Thursday, August 27, 2009

Another One Bites The Dust. Loanio Has Sold Code for Cash.


American peer-to-peer lending platform Loanio appears to be vanishing as well.

The company, which originally launched in October 2008 has only issued seven loans, one if which is now thirty days past due.

The latest amendment to their S-1 filing (August 14) discloses that they’ve permanently licensed their source code to an unnamed corporation. The code was sold for $375,000, of which $100,000 was the down payment, and the remainder will be paid over 18 months. The blog p2plendingnews.com notes that the Loanio engineering team has shrunk from five full time engineers to three part timers since their last filing with the SEC.
Jessica Ward is a freelance writer and blogger from Seattle. She blogs on family and frugality at The Pennywise Family and DebtKid.


4 comments:

P2P Lending News said...

The fact that Loanio licensed their code to another company isn't a sign of surrender... just a way to make money while the site is not offering loans.

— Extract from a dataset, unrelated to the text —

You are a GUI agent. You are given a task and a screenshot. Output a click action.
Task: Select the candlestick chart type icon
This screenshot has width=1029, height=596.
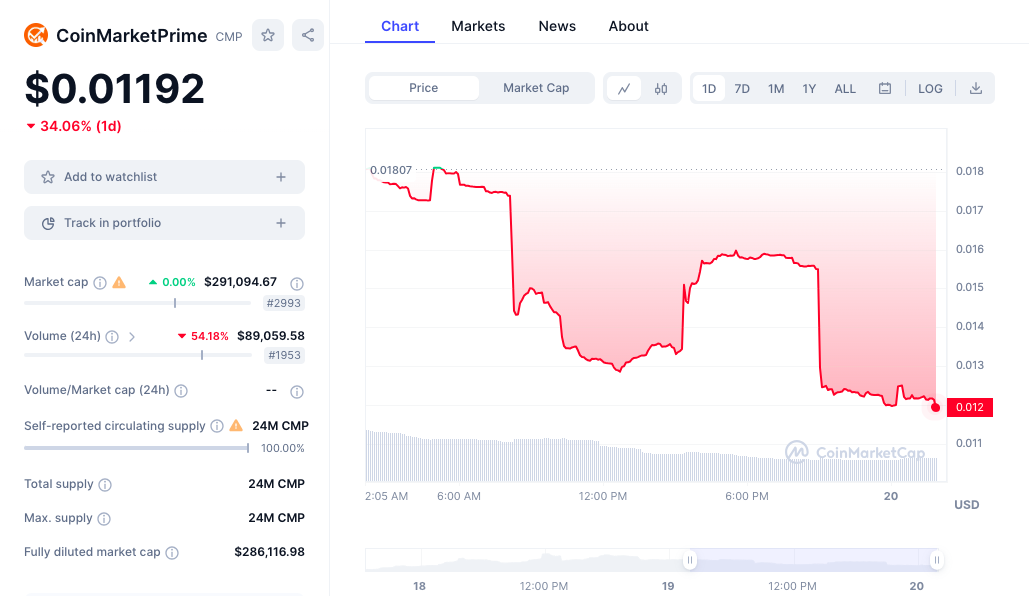click(x=660, y=88)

That Loanio filed an amendment to their S-1 at all is a pretty strong indicator that Loanio is NOT biting the dust. If they were actually closing down, they wouldn't have bothered filing.

JessicaW said...

P2P Lending News--thanks for your comment. I hadn't considered that perspective. How would Loanio go back to offering loans once their code has been sold? I presume it would be proprietary to the "NEW" owner? I'd love some more thoughts/ideas on how this transaction could work. Naturally, I want to see these companies succeed, so I'd love to know more about ways they can make it.

Thanks,

Jared said...

Jessica, my thought is that since they "licensed" the code as opposed to selling the company they are just allowing someone else to use what they have already created. The only reason I can see that they would pet someone else use their code is because they are really hard up for $.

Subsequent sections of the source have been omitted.